London: In what may be bring tremendous relief to the diabetics who undergo the daily ordeal of taking insulin injections to keep their disease in check, a study published in Lancet says that just once weekly shot of exenatide can vastly help improve blood sugar control in people with type 2 diabetes produces a significant improvement in blood
sugar control, as well as inducing a mean weight loss of 2.6kg per patient.

The current standard second-line therapy of insulin glargine
(dosed to a specific target) also produces improved blood sugar control, but to a lesser extent than exenatide. Insulin glargine, which has to be injected daily, also produced a mean weight gain of 1.4kg per patient.

The conclusions of the DURATION-3 study are reported in an Article in
this week`s American Diabetes Association meeting Special Issue of The
Lancet.

Diabetes treatments are needed that are convenient, provide effective
glycaemic control, and do not cause weight gain. While exenatide has
been found to improve blood glucose control and induce weight loss in
other studies, those studies addressed the twice-daily formulation of
exenatide.

A new formulation has been developed which only requires
weekly injection. In this study, Professor Michaela Diamant, Diabetes
Centre, VU University Medical Centre (VUMC), Amsterdam, The
Netherlands, and colleagues tested the hypothesis that improvement in
blood sugar control (measured by HbA1c concentration*) achieved with
once-weekly exenatide is better than that achieved with the existing
standard second-line treatment for patients not responding to oral
blood-glucose-lowering agents-insulin glargine titrated to glucose
targets.

Dr Anoop Misra, the Director of Department of Diabetes & Metabolic Diseases, Fortis Hospital, New Delhi, India, agreed that exenatide could be used in patients "with obesity and those in whom hypoglycaemia is a clinical concern."
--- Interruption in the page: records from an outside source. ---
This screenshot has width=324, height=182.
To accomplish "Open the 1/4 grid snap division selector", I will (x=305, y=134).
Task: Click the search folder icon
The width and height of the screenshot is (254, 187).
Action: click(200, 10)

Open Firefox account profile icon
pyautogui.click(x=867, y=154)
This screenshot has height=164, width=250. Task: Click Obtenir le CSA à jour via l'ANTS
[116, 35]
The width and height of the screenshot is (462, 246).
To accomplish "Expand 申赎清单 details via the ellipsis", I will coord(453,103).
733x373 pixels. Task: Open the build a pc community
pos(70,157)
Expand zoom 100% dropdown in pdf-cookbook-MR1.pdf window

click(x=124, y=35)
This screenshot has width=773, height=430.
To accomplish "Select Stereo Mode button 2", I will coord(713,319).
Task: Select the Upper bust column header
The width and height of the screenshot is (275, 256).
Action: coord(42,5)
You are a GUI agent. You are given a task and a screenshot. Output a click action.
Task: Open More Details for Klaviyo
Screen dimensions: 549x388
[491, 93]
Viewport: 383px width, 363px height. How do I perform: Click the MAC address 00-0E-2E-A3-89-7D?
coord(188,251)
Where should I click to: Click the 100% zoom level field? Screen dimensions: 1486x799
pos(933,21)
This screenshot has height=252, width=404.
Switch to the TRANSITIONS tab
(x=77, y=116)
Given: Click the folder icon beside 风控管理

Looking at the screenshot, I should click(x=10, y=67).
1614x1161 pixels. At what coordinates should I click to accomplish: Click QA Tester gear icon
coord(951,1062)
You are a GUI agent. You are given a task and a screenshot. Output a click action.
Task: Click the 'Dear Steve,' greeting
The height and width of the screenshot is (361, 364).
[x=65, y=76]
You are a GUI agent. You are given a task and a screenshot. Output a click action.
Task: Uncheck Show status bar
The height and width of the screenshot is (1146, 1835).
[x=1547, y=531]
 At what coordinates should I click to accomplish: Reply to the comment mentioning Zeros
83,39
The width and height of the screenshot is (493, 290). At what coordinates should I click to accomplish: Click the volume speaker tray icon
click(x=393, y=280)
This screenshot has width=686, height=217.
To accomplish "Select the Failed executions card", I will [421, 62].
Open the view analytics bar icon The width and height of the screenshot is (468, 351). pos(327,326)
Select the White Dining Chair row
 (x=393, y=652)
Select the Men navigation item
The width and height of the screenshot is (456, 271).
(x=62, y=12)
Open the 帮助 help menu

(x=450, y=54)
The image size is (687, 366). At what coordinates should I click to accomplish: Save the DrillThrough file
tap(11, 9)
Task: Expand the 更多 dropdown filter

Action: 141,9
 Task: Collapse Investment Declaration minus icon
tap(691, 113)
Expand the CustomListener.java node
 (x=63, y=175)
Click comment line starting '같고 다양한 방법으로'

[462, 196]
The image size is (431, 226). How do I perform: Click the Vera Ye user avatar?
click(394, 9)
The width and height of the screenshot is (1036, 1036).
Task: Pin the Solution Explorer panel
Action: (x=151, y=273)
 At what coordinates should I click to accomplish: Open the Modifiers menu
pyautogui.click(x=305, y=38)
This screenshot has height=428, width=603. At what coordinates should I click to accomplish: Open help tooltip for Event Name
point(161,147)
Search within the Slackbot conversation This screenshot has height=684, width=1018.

According to him "Currently, there is more promise, few disadvantages, and some unknowns about treatment with long-acting exenatide for diabetes.”

”Despite advances in antihyperglycaemic therapy, a drug which would lead
to substantial prevention of macrovascular and microvascularcomplications, decreases mortality, and is convenient and affordable, remains the undiscovered Holy Grail of diabetes management,” Dr Mishra said.